[[ AVAILABLE DATA open ]]

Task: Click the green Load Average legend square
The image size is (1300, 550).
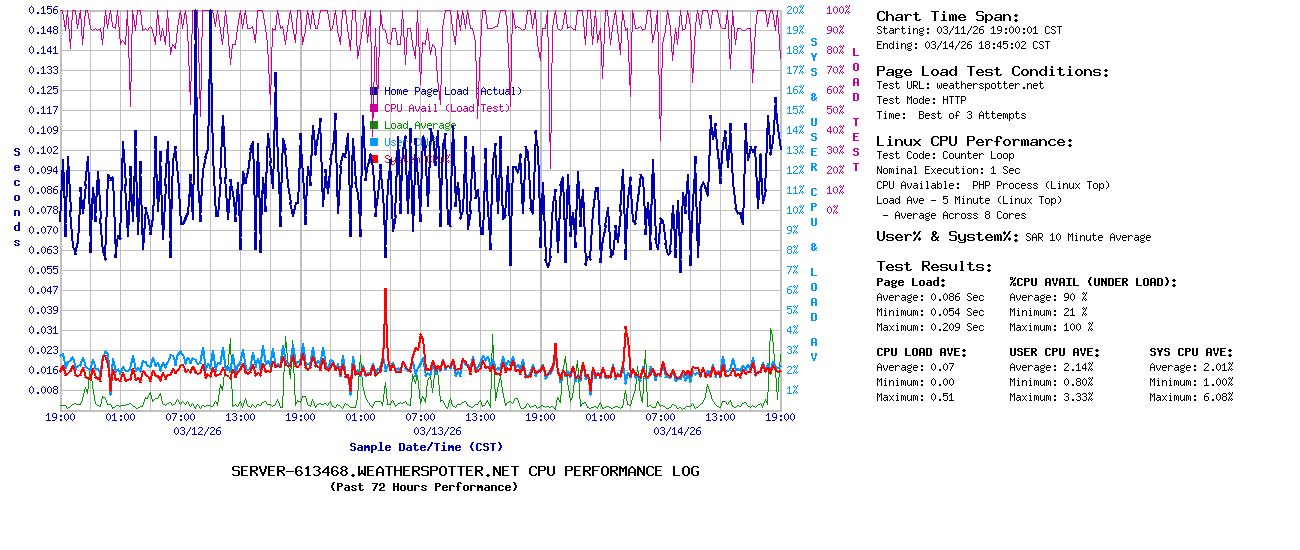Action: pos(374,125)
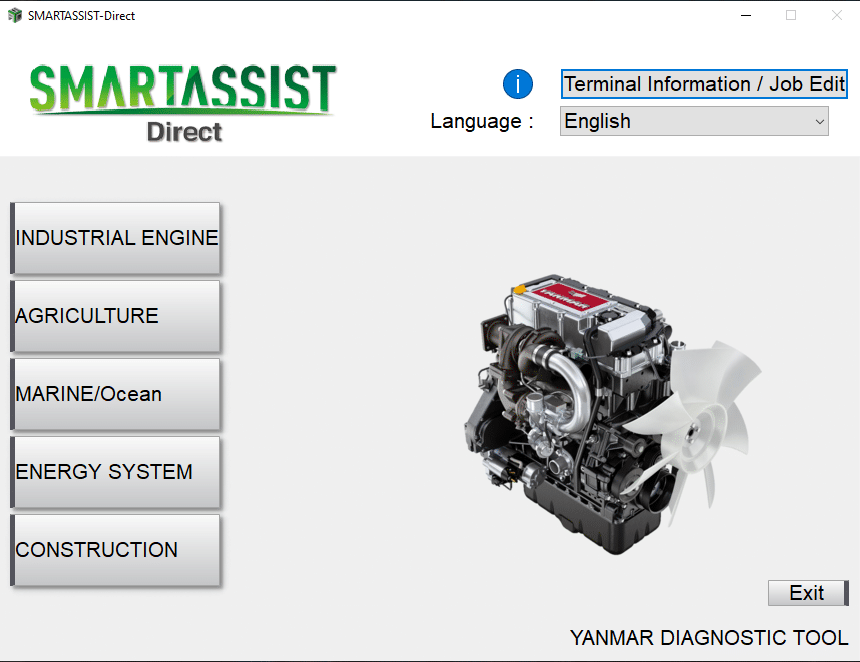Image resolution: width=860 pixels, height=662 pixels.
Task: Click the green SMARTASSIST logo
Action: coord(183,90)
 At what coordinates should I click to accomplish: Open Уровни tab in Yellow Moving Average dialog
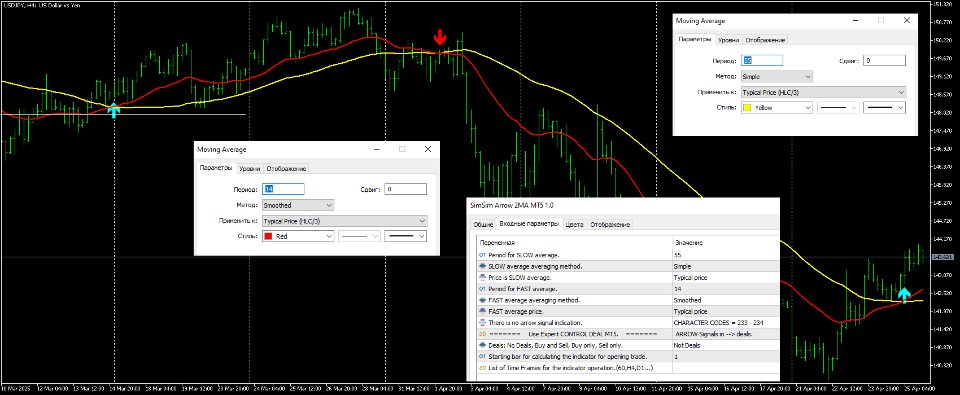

[[ AVAILABLE DATA closed ]]
[[ AVAILABLE DATA open ]]

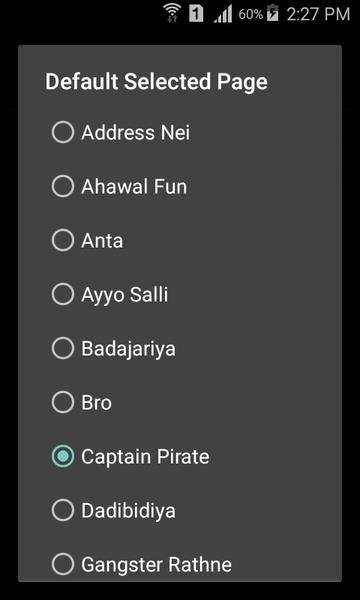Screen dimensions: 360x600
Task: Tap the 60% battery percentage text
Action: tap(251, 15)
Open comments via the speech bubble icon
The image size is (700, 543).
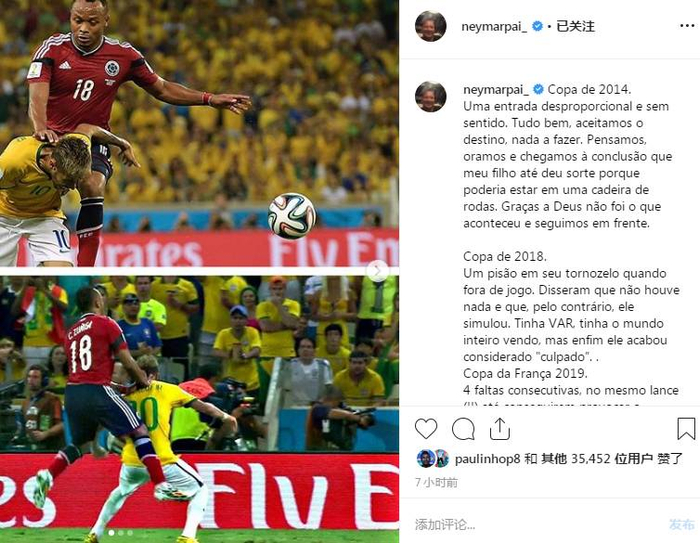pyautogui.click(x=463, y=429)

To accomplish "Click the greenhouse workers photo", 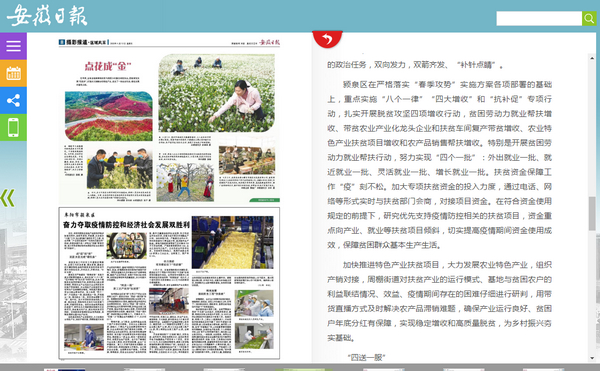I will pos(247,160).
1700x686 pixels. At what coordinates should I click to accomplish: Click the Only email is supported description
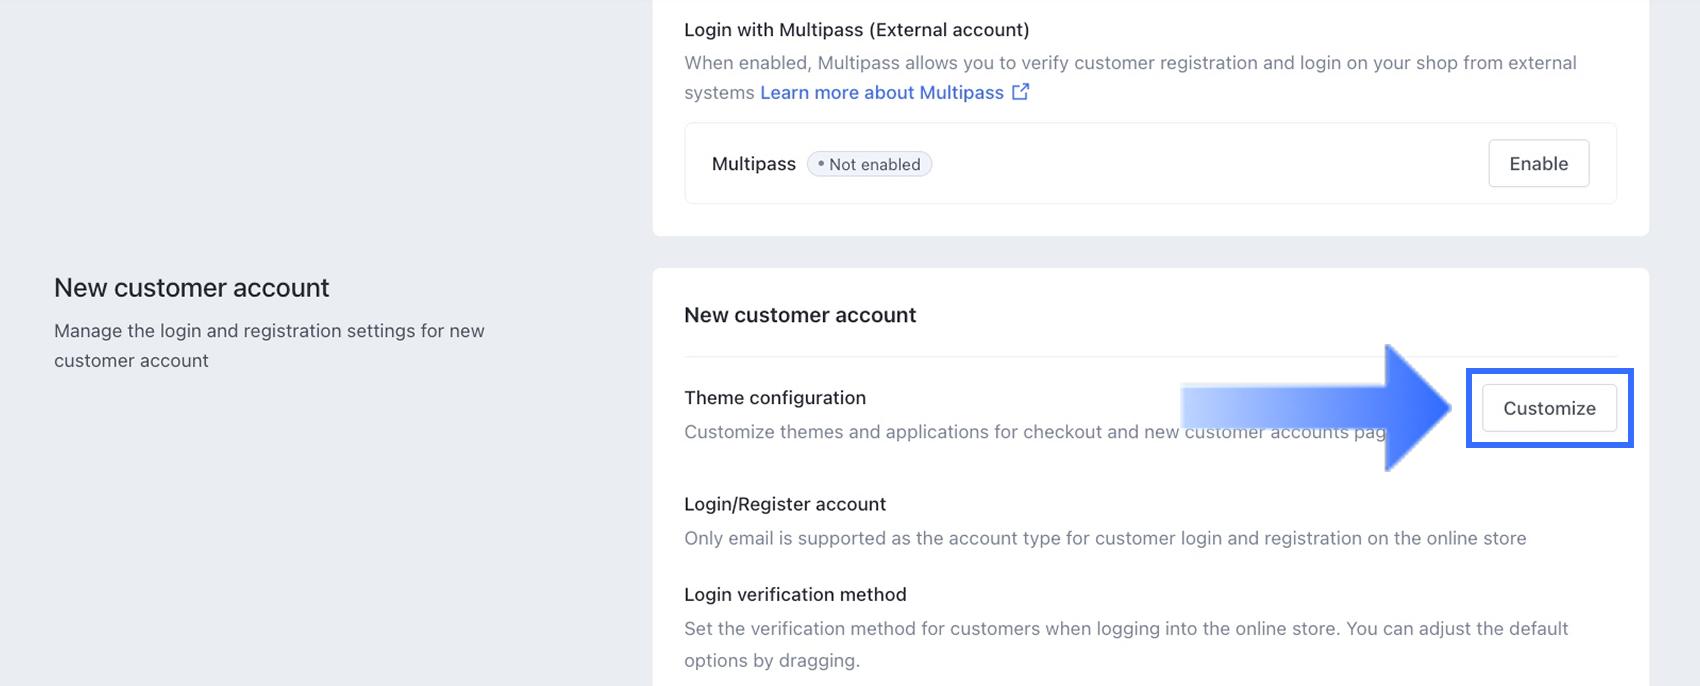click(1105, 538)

[[ AVAILABLE DATA closed ]]
[[ AVAILABLE DATA open ]]

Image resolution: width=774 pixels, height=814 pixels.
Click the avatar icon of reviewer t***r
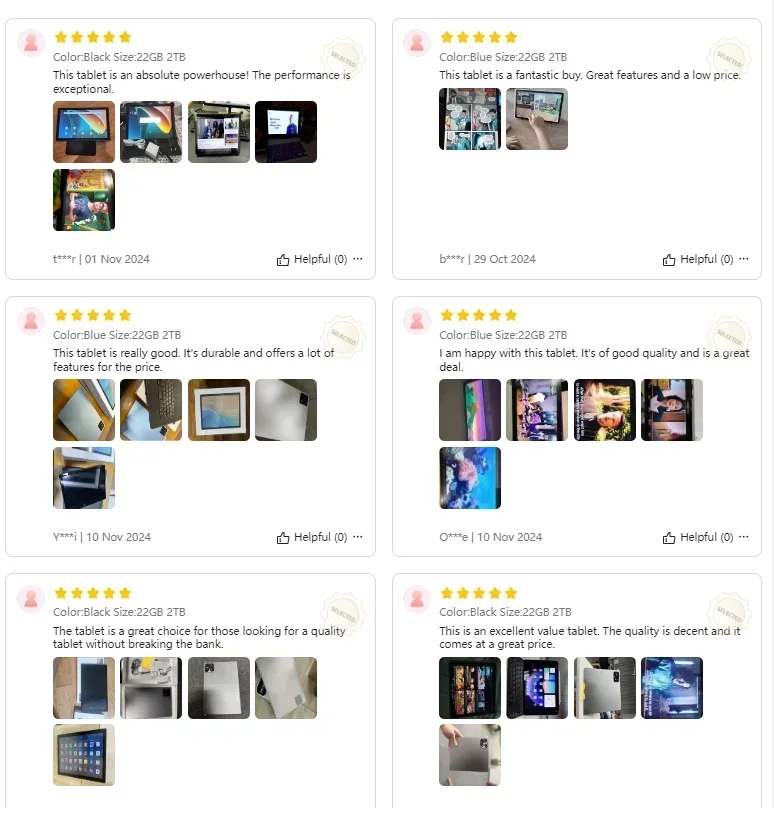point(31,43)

[[ AVAILABLE DATA closed ]]

• **THE PROBLEM**
Lines from the one above containing "The image size is (1300, 550)." down to the one containing "At what coordinates should I click to accomplish: Open" should be transcribed exactly, with both ends kept and no pictures.

• **SOLUTION TO THE PROBLEM**
The image size is (1300, 550).
Action: pos(374,125)
Image resolution: width=860 pixels, height=662 pixels.
Task: Click the green SMARTASSIST logo
Action: coord(183,90)
 At what coordinates should I click to accomplish: Open Уровни tab in Yellow Moving Average dialog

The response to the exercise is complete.